A brown snake decided to go for a wander down the street. First we knew about it was when the neighbour across the road came charging out of his house with shovel held high. He bashed it a few times, then, as we piled out of our house with kids in tow, the woman from the house directly across from us chopped it across the back of the neck with the shovel blade. Then, as if that wasn't enough, the woman next door grabbed the shovel and started hacking at it wherever it was twitching. This, despite people near her saying, 'Stop, stop.'
She only stopped when a badly-aimed blow pushed the snake towards the gutter, leaving a smear of blood behind.
I don't think it's too exaggerated to say it was like something out of Lord of the Flies. Sure, the snake flailed around when it was first hit, but there was something unpleasantly avid about the way the three of them just kept hitting it.
I got on the phone to the Council - you're supposed to report the presence of snakes, particularly venomous ones, and I was pretty sure it was a brown. It being the holidays, it took a while to get onto someone, but finally I was talking to a real person. They were pretty upset about the killing, and not just because brown snakes are native animals and therefore supposed to be left alone. In this case, though, it wasn't just a situation where someone who was being threatened by the snake struck out in self-defence. It was a series of deliberate acts.
Then I stood on the nature strip and watched it writhe and twitch until its nervous system finally shut down. There was one last heave and it flopped over to expose its belly, and that was it.

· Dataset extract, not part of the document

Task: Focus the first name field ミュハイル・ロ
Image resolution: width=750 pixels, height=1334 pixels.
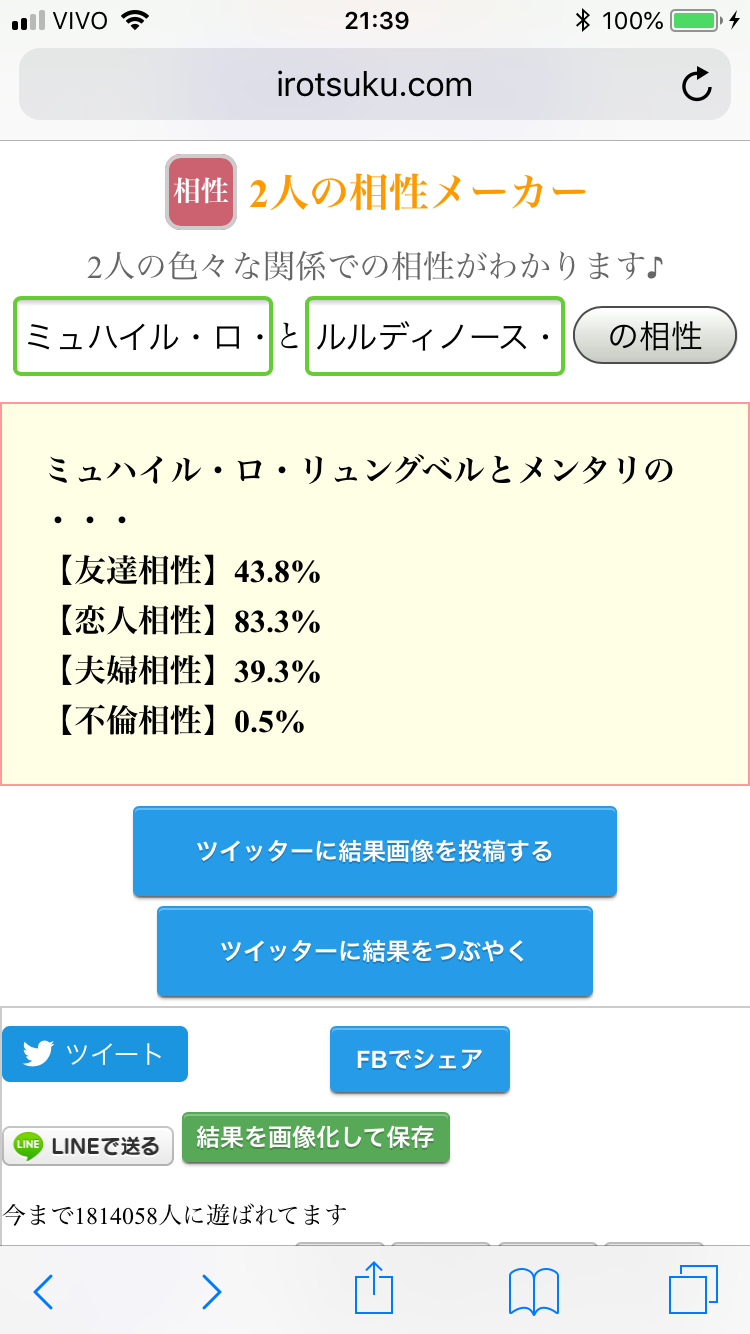Action: (143, 336)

When the Council guy arrived, I went over to have a close look at the snake. It wasn't just dead. It was mangled. We could see where the shovel blade had chopped into it all the way down its length. One of the cuts had split the skin away from its body. The only consolation was that the cut behind the head had probably killed it well before the woman next door started in, and that the movements afterwards were not from pain but just nerves firing randomly.
Lilygirl, who'd come over with me, was a little distressed, and no wonder.
We gave the Council guy a rubbish bag for it, and he asked us to dispose of it.
I think what I can't get over is that it was just so needlessly cruel. There are procedures in place to deal with snakes. You don't bother them, for a start. If they're in your house or backyard, you call the Council and you stay the hell away, and you definitely don't take to them with a shovel. This snake was wandering down the road on the warm bitumen, nowhere near anyone. The Council could have come out, picked it up and released it away from houses. There was just no need for that guy to come racing out with his shovel held high.
Was it some kind of atavistic fear - you know, snake = danger - that made them all attack it like that? I don't know. I've never been afraid of snakes; I can't say I'd be easy with the idea of a brown snake in my backyard, but this one was in no way threatening.
Maybe it was that stupid thing we humans get where we figure we Know How to Handle This, and everyone's got a different solution and they all try to implement it at once - usually with less-than-desirable consequences. This time, though, it was an animal that got caught up in that.
I don't know ... but it's cast a bit of a pall over the day. I'm fairly sure Lilygirl is going to be troubled by it for a while. I'm betting that bedtime tonight will be interrupted several times by her coming out to tell us that she can't sleep because she's worried about what they did to the snake.
In a way, it's good that she saw the act for what it was - a piece of cruel stupidity. That she had to see it at all, though, is the bit that makes me angry.